### Text shown

————————

They call it a stellarator, for short.
Created at the Max Planck Institute for Plasma Physics in Greifswald, Germany, the Wendelstein 7-X stellarator is a unique kind of nuclear fusion reactor.
It’s one of most interesting projects in nuclear fusion over the last decade. Yet few know about it.
The concept of a stellarator was invented in 1951 at Princeton University. It led to the creation of the Princeton Plasma Physics Laboratory (PPPL).
Unfortunately, experiments with a stellarator back in the 50s and 60s performed poorly — far from the theoretical predictions made. So the stellarator design fell out of favor for decades.
This was unfortunate, as the approach held great promise for maintaining stable nuclear fusion reactions — the kind needed to power a city.
Stellarators’ unique design creates a twisted plasma… which has quite different characteristics compared to other approaches to nuclear fusion, like a tokamak reactor.
Above is a series of deconstructed images of a stellarator.
The upper left blue plasma represents the twisted plasma.
A helical toroidal chamber, which is similarly twisted, contains the nuclear plasma…
Below is an image from inside the Wendelstein 7-X fusion reactor, which gives us a sense of the odd internal shape of the stellarator plasma chamber.
Surrounding the fusion chamber in the first image are the oddly shaped electromagnetic coils (in red).
The odd shape of the electromagnets makes fabrication complex and expensive. It’s one of the main reasons that we haven’t seen as much progress with stellarators over the last decade, as compared to other kinds of fusion reactors.
To create the correct twisted magnetic fields, the electromagnets need to be manufactured to millimeter precision.
But even given the above constraints, the allure of a stellarator hasn’t died.
The main benefit of a stellarator is that it requires significantly less power to maintain a plasma. And unlike a tokamak reactor, there is no need to run a powerful current through the plasma to maintain stability.
And a stable plasma is the key to limitless, cheap clean energy.
For those of us new to nuclear fusion, it’s helpful to get some quick background on what’s happening within the world of cheap, limitless clean energy — provided for by nuclear fusion.
As a quick refresher, we’ll recall that nuclear fusion is not nuclear fission. It’s a common misunderstanding.
Nuclear fission is what most people mean when they talk about nuclear energy. It’s the process splitting an atom’s nucleus into two or more smaller nuclei, which produces energy.
Nuclear fusion, on the other hand — a favorite topic here at Outer Limits — is the kind of energy produced by the Sun. This happens when two hydrogen nuclei merge, unleashing a huge amount of energy.
Unlike nuclear fission, a key advantage of fusion over fission is that it can produce energy with minimal or sometimes even no radioactive waste. And a nuclear fusion power plant will take up a fraction of the footprint compared to a nuclear fission plant.

————————

Recorded data:
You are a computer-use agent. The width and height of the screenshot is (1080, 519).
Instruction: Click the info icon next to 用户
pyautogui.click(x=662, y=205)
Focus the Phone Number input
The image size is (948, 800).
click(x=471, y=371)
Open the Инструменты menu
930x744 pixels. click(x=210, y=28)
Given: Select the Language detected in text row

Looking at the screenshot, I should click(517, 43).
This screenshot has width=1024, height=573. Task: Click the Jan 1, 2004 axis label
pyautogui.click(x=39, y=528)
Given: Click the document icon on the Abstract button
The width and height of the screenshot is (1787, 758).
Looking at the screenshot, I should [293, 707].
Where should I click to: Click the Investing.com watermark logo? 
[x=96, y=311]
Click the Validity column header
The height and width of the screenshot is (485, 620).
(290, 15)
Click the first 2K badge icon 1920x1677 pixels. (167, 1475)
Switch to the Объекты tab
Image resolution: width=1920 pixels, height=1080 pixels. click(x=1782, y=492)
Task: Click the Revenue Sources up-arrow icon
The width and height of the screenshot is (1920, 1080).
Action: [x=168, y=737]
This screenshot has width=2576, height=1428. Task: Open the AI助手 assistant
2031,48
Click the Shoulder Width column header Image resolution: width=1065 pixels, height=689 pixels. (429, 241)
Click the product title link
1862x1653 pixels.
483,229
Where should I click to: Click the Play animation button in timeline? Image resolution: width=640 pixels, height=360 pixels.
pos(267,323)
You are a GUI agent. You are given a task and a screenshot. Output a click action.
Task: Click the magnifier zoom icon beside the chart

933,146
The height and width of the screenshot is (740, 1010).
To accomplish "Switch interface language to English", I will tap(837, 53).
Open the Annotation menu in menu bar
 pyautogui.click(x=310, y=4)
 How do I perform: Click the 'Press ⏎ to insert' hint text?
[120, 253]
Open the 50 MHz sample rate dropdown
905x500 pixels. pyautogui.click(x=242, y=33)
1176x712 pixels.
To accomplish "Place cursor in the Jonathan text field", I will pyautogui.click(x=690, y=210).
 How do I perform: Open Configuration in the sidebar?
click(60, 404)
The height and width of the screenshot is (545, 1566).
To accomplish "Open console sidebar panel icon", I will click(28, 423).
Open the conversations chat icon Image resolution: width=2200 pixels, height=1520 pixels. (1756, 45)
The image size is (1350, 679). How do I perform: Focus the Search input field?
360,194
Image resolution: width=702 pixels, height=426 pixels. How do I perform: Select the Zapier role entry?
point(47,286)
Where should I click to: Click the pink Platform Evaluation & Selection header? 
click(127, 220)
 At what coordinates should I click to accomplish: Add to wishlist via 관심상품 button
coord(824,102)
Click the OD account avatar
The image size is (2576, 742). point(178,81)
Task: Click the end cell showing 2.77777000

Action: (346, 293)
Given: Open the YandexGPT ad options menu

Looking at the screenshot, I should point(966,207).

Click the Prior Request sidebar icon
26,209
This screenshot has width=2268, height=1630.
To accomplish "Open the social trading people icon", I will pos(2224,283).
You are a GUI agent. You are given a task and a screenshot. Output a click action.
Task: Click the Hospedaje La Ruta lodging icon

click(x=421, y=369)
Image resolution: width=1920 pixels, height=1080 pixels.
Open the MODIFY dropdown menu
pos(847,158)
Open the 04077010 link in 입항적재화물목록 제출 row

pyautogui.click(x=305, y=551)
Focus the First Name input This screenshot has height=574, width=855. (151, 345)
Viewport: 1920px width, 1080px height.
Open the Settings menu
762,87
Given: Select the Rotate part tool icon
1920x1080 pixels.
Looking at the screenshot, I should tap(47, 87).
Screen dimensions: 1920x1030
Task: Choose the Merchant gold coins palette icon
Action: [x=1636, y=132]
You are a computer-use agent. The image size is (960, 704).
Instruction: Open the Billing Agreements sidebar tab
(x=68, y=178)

————————

### Written problem
How does the text on the stellarator and nuclear fusion go on? Continue it from the point where it stops.

### The response
Developments in nuclear fusion continue to be driven by what is happening in the private sector. And almost every company working in this exciting industry is still private.
The current industry-wide challenge has been maintaining the fusion reaction and keeping it stable.
As we discussed in Outer Limits — The Path Toward Limitless Clean Energy, the fusion reactions that have been tested to date are still measured in seconds, or even milliseconds. That means they’re a long way from running for extended periods of time — a requirement for providing utility-scale electricity for a power grid.
One approach mentioned above is the tokamak fusion reactor. The tokamak uses giant magnets to create magnetic fields, responsible for containing a nuclear fusion reaction — referred to as the nuclear plasma — within the tokamak’s donut-shaped chamber.
Last October, the JT-60SA tokamak in Japan achieved first plasma. It lasted 10 seconds.
You can see the reaction in the below image.
While this demonstrated an incredible milestone for fusion, it’s a great illustration of where we are right now with the technology.
Stellarators, on the other hand, are designed for continuous operations — potentially ideal for nuclear fusion reactors capable of powering any power grid.
This year is proving to be an exciting year for not just nuclear fusion, but also for stellarators.
The Wendelstein 7-X was built in 2014 and demonstrated its first plasma in December 2015. And this year, 10 years later, the 7-X is planned for commissioning and plasma operations this July.
My prediction is that in the second half of this year, we’ll see the 7-X shatter all records for longest stable fusion reaction, which will be measured in minutes instead of seconds or milliseconds.
This commissioning in itself is exciting enough, but there has just been another stellarator breakthrough announced this Tuesday…
And it has me even more excited about the potential for stellarator technology as a path towards commercial nuclear fusion.
The research came out of the Princeton Plasma Physics Laboratory (PPPL) — the same place where the stellarator design was invented.
The team at PPPL recently unveiled the MUSE permanent magnet (PM) stellarator, which is an innovative take on the classic stellarator design represented by the 7-X.
The miniature prototype version of MUSE — shown above — is capable of fitting on a laboratory bench. It is a proof of concept.
As the name suggests, the PPPL stellarator is different in that it uses permanent magnets… as opposed to large, complex, oddly shaped electromagnets — the red coils shown in the first image, responsible for stellarators’ cumbersome, costly, and time-consuming design.
Said another way, it addresses the single, largest disadvantage of existing stellarator designs.
Permanent magnets are permanently magnetized. Whereas electromagnets are designed to generate electric fields by running an electric current through them.
Below, we can see segments of the fusion chamber of the MUSE stellarator, with thousands of small permanent magnets installed on the interior of the chamber wall.
Here is a closeup of the permanent magnets on the interior of the chamber wall, as well as a picture from the outside looking into the MUSE stellarator.
Another great benefit of this approach with permanent magnets is that new designs can be built quickly, tested, and improved at a much faster pace and much less cost.
Rapid innovation is normally rare in the nuclear fusion industry, because of the need for expensive, custom hardware manufacturing.
And it gets better…
The MUSE stellarator had another breakthrough.
It has demonstrated a concept known as quasisymmetry.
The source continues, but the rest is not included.